Disney may have had done a media masterstroke with its exclusive content streaming platform, Disney+. Offering their massive media library (within reason) is an attractive proposition for binge-watchers. But Disney films and series are under the blanket impression of being family-friendly. What about any content that doesn’t fit the mold?
For that, Disney has Hulu, the subscription video-on-demand service they established as a joint venture with fellow media giants. But that was 2007. In recent months Disney increased its 30% stake by acquiring Fox media assets (and their 30%), then AT&T/Time Warner’s 10%. Only Comcast retained 33%, but it’s moot.

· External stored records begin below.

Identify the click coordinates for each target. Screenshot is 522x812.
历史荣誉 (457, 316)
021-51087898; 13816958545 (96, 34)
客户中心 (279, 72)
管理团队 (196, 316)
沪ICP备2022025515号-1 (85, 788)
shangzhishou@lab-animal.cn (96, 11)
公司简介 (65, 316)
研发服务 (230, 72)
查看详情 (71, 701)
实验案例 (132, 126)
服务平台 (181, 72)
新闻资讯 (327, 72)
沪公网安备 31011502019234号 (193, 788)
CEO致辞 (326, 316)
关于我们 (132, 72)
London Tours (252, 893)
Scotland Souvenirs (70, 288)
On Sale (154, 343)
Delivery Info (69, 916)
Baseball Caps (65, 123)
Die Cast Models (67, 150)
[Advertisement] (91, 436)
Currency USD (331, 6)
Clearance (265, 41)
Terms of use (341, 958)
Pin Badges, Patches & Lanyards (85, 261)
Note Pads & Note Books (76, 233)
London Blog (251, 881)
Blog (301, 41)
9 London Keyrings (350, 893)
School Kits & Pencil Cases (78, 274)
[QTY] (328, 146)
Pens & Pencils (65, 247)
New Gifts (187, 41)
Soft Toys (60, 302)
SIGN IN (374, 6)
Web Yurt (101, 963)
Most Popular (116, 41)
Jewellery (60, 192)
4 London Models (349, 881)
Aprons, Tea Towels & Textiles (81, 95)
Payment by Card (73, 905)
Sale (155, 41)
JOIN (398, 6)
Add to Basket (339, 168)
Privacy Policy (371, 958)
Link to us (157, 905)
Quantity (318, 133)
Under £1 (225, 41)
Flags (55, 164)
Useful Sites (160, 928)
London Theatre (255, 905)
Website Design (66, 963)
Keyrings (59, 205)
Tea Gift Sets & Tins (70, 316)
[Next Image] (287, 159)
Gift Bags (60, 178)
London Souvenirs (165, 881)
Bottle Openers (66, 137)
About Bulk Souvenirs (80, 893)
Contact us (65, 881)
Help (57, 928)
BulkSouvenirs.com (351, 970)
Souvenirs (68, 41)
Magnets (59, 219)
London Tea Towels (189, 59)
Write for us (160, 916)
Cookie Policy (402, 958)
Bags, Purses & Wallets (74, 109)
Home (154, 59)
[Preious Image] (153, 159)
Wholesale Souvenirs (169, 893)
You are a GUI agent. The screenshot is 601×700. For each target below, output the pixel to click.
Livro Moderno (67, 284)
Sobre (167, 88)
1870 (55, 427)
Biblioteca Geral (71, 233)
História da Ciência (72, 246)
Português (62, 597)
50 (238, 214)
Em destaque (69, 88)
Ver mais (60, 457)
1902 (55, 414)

That’s because Comcast announced Tuesday, May 14, that they’ve reached a deal with Disney for eventually selling their stake. Their 33% can be purchased by Disney come the year 2024. While everyone waits, the conglomerate that owns NBC and Universal Pictures is giving up its operational control of Hulu now.
So while their stake remains 70% until years from now, Disney already has full control over the whole Hulu platform. It’s being touted by Disney boss Bob Iger as the third leg of their over-the-top options including Disney+ and ESPN+. This will also be the platform of choice for their non-Disney-“compliant” content films and shows.
Iger has proposed the bundling of ESPN+, Disney+ and Hulu. Consumers can then choose to avail of any or all of them as they want. While not as impressive as Netflix’s regular users, Hulu still has 27 million subscribers, a solid foundation to build on.